*** Opening Material for this task ***
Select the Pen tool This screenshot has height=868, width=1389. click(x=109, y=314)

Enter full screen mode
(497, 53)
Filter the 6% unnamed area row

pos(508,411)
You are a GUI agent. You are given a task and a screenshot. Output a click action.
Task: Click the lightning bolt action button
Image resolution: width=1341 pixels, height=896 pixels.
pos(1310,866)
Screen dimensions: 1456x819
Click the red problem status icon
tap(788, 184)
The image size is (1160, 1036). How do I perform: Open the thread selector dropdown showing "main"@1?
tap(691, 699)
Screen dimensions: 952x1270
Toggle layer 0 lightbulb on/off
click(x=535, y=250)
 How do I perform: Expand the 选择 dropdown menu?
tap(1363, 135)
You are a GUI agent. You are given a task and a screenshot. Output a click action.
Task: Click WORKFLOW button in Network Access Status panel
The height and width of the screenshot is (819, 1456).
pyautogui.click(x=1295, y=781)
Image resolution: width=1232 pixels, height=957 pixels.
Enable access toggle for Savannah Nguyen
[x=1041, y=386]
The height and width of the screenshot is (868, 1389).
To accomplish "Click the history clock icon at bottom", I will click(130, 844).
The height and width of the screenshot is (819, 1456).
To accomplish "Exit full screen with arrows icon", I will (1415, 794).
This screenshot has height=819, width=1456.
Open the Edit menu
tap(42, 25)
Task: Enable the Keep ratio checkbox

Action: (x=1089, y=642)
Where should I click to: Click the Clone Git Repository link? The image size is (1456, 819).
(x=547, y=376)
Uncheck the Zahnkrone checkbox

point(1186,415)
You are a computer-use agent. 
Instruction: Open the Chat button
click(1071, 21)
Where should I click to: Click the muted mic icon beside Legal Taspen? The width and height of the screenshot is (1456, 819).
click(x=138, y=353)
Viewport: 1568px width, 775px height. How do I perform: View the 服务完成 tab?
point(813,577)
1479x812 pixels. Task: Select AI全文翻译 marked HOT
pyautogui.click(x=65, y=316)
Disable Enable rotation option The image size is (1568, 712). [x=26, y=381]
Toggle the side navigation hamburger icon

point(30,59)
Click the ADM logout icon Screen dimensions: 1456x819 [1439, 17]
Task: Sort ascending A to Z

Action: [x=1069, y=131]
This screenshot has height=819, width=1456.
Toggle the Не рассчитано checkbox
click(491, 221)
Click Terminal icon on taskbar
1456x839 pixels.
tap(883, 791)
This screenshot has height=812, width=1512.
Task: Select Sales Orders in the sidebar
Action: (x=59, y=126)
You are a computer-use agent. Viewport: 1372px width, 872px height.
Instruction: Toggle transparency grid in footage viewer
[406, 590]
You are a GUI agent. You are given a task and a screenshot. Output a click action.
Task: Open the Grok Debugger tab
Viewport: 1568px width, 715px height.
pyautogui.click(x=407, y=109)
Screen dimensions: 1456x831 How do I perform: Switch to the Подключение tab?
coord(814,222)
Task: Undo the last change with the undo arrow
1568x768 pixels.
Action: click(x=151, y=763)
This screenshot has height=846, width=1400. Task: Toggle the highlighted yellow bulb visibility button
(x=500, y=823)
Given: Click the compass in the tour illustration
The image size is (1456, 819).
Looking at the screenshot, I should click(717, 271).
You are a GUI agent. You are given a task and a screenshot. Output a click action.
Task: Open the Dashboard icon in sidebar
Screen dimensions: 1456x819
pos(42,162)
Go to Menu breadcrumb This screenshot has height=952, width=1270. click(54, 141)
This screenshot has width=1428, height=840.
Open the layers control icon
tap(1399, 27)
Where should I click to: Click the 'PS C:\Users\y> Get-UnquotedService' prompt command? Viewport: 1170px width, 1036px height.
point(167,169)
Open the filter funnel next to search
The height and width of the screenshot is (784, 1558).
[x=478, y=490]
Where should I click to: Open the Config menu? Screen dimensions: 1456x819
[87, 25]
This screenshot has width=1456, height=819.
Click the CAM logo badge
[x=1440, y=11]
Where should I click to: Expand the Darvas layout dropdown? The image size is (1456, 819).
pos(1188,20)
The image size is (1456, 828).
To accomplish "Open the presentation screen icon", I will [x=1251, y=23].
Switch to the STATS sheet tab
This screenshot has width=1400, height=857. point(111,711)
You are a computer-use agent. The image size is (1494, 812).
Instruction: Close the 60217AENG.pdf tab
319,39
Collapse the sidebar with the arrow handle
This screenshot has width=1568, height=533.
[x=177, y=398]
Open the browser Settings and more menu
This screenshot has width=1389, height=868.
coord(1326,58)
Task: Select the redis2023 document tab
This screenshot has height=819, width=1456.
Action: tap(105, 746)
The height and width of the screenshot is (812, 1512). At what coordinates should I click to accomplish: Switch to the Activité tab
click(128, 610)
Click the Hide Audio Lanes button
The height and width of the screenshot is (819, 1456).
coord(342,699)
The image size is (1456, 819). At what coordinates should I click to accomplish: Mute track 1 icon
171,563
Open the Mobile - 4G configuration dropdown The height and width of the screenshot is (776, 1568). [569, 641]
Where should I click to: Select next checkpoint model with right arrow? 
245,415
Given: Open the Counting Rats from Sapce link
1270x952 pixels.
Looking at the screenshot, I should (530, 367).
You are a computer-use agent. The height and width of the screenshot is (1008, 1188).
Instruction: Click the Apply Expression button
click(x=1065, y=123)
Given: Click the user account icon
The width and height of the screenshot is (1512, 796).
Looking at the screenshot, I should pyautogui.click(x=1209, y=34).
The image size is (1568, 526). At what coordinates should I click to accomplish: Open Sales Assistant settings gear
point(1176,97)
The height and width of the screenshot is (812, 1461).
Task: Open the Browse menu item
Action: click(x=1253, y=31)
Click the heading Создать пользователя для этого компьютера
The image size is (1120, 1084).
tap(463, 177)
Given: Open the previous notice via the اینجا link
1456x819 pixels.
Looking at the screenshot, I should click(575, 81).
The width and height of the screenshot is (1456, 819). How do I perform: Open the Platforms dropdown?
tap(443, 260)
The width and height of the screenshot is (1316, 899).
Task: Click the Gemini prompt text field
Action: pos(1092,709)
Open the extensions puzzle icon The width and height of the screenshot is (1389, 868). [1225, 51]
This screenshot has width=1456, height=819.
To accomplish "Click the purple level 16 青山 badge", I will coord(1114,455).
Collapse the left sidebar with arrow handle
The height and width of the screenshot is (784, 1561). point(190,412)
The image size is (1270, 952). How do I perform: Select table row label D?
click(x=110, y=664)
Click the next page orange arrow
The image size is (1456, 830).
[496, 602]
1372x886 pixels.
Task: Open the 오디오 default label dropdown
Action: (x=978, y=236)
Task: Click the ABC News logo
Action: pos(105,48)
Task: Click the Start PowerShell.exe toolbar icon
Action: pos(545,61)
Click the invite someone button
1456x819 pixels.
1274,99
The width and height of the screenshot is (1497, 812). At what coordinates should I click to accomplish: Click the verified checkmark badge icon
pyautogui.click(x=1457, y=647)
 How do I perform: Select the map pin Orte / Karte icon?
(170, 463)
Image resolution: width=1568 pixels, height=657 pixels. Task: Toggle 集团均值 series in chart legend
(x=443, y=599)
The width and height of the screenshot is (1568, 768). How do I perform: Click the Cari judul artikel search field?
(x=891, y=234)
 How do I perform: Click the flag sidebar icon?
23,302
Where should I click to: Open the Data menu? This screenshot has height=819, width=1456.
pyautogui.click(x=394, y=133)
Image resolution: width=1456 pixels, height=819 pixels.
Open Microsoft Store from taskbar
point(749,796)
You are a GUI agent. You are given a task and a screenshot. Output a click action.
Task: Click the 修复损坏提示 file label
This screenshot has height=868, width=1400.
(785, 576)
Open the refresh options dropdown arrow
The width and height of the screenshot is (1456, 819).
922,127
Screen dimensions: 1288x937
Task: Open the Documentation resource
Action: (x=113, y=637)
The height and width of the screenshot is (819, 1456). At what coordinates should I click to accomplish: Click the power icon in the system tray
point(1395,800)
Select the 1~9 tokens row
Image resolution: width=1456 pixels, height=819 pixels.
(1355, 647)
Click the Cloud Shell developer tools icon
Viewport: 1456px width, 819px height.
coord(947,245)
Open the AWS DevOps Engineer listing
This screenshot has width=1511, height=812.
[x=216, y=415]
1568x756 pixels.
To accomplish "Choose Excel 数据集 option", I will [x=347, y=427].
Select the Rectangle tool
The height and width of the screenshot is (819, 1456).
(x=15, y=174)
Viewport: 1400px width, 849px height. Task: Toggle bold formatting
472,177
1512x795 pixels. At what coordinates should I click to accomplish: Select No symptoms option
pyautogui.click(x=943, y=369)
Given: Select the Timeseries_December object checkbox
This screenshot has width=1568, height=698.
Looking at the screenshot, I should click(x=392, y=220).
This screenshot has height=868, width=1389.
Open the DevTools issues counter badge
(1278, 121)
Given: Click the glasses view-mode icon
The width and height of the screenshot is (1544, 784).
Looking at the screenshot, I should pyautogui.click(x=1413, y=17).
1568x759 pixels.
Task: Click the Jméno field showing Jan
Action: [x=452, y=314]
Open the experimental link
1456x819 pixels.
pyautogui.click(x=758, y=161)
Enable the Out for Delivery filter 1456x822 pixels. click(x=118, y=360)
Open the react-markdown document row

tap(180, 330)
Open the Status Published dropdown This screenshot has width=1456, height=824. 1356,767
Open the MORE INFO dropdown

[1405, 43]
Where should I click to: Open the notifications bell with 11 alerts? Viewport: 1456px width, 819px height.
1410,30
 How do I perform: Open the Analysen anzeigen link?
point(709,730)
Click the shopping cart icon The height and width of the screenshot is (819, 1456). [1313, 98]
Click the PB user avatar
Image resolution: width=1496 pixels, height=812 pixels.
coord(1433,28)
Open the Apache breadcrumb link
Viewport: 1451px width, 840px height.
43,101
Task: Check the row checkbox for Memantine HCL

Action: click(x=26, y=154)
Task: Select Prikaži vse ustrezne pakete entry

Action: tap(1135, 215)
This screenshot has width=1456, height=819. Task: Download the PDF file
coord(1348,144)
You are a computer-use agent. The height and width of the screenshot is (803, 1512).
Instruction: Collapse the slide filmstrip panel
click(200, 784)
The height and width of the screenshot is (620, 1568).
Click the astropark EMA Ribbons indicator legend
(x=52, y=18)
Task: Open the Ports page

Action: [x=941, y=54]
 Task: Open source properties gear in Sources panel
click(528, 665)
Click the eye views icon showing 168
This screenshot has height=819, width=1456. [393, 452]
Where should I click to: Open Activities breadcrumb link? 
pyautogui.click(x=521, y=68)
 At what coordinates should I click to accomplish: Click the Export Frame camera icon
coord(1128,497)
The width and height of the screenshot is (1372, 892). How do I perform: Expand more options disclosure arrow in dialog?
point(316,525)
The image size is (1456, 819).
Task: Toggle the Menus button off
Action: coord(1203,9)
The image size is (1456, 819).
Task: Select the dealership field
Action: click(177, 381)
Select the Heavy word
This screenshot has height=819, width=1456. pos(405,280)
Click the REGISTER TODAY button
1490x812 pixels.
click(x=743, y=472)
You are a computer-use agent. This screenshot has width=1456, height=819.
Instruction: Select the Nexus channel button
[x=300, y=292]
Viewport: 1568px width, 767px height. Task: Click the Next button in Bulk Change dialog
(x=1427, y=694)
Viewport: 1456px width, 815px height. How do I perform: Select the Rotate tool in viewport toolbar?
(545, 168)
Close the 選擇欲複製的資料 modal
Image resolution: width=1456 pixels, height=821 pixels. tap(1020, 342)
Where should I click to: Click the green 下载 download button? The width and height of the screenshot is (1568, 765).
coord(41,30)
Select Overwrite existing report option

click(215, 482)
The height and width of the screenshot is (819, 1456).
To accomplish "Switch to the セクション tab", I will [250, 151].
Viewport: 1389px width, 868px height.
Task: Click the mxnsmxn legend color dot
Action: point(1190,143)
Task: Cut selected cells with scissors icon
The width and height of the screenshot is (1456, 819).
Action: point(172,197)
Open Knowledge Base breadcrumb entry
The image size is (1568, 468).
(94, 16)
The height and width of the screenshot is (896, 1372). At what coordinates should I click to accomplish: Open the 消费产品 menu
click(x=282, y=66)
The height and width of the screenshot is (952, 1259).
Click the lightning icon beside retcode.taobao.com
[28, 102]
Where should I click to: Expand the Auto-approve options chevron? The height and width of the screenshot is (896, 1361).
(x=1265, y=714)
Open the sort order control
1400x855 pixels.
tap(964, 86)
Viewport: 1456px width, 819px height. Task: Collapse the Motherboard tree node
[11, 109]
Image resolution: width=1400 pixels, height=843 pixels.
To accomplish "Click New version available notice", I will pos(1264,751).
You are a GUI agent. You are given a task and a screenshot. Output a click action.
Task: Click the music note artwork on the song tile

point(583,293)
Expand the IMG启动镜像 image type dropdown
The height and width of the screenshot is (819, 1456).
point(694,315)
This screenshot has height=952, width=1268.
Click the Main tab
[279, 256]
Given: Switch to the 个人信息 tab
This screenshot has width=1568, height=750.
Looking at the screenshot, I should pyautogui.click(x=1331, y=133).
*** Closing Material for this task ***
# Exercise directions:
Set down, word for word, only the lines running from the line with "Click the Main tab" to the last line of the listing above. Both of those lines belong in your answer.

# Answer box:
Click the Main tab
[279, 256]
Given: Switch to the 个人信息 tab
This screenshot has width=1568, height=750.
Looking at the screenshot, I should pyautogui.click(x=1331, y=133).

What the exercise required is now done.